Some
famous Leos and personalities born under the sign of Leo
Napoleon Bonaparte
Napoleon I, known as Napoleon Bonaparte before he became
emperor, was probably the most brilliant military figure
in history. Rising to command of the French Revolutionary
armies, he seized political power as first consul in 1799
and proclaimed himself emperor in 1804. By repeated victories
over various European coalitions, he extended French rule
over much of Europe. He was finally defeated in 1814-15.

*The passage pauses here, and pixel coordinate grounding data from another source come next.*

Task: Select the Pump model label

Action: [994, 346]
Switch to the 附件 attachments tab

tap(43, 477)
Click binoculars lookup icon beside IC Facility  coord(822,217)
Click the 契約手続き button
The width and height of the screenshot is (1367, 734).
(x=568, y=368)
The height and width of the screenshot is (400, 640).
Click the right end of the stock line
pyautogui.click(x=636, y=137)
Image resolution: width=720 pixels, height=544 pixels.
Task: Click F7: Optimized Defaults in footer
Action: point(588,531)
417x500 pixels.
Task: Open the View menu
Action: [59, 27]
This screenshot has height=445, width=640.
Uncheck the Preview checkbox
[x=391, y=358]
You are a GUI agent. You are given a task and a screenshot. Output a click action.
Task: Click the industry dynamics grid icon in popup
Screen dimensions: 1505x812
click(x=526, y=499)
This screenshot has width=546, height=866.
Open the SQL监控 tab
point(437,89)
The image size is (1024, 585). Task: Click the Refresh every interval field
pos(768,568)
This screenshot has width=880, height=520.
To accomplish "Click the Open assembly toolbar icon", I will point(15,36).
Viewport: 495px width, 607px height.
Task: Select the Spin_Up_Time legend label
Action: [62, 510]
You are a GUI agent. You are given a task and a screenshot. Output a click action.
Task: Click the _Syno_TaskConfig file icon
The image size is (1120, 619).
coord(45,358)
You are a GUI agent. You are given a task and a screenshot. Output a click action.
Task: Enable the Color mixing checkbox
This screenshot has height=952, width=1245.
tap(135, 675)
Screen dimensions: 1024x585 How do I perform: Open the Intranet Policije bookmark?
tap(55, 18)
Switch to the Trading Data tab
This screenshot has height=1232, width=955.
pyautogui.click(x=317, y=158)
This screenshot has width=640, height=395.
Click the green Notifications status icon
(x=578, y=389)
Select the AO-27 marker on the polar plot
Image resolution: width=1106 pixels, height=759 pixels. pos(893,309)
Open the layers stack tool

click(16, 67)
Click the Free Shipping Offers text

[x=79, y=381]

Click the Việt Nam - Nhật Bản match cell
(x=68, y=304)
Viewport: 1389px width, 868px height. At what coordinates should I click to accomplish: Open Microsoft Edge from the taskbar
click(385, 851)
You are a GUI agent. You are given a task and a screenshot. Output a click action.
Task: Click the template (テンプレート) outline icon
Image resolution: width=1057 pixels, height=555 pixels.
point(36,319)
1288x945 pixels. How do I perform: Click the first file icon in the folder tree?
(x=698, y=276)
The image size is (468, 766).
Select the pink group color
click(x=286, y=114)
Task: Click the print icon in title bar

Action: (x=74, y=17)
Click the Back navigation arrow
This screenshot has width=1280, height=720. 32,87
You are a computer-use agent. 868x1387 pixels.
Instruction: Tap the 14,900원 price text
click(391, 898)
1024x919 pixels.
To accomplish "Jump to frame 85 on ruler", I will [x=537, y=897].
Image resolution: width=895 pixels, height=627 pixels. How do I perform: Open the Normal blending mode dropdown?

Napoleon was born on August 15, 1769, and after numerous
political upheavals in France, died in exile on the island
of Saint Helena on May 5, 1821.
Lord Alfred Tennyson
The pre-eminent English poet of his time, Alfred, Lord Tennyson,
born in Somersby, Lincolnshire, August 6, 1809, and died
October 6, 1892, began writing poetry as a child and, with
two of his brothers, Frederick and Charles, published a
volume of poems before he entered Cambridge University in
1828. There he formed a close friendship with Arthur Hallam,
whose death, combined with the poor reception of his own
Poems, Chiefly Lyrical, plunged Tennyson into a decade-long
depression during which he wrote much but published little.
Re-emerging as a mature poet in 1842 with a two-volume collection
of new and revised poems that included "Locksley Hall,"
"Ulysses," "Morte d'Arthur," "Mariana,"
and "The Lady of Shalott," he then established
his eminence with In Memoriam, his elegy for Hallam. Later
the same year he was named poet laureate, and in 1859 he
began publishing his version of a national epic in 'Idylls
of the King', retellings of Arthurian legends.
Henry Ford
Widely credited for advancing the automotive industry, Henry
Ford began to experiment with a horseless carriage about
1890 and completed his first car, the quadricycle, in 1896.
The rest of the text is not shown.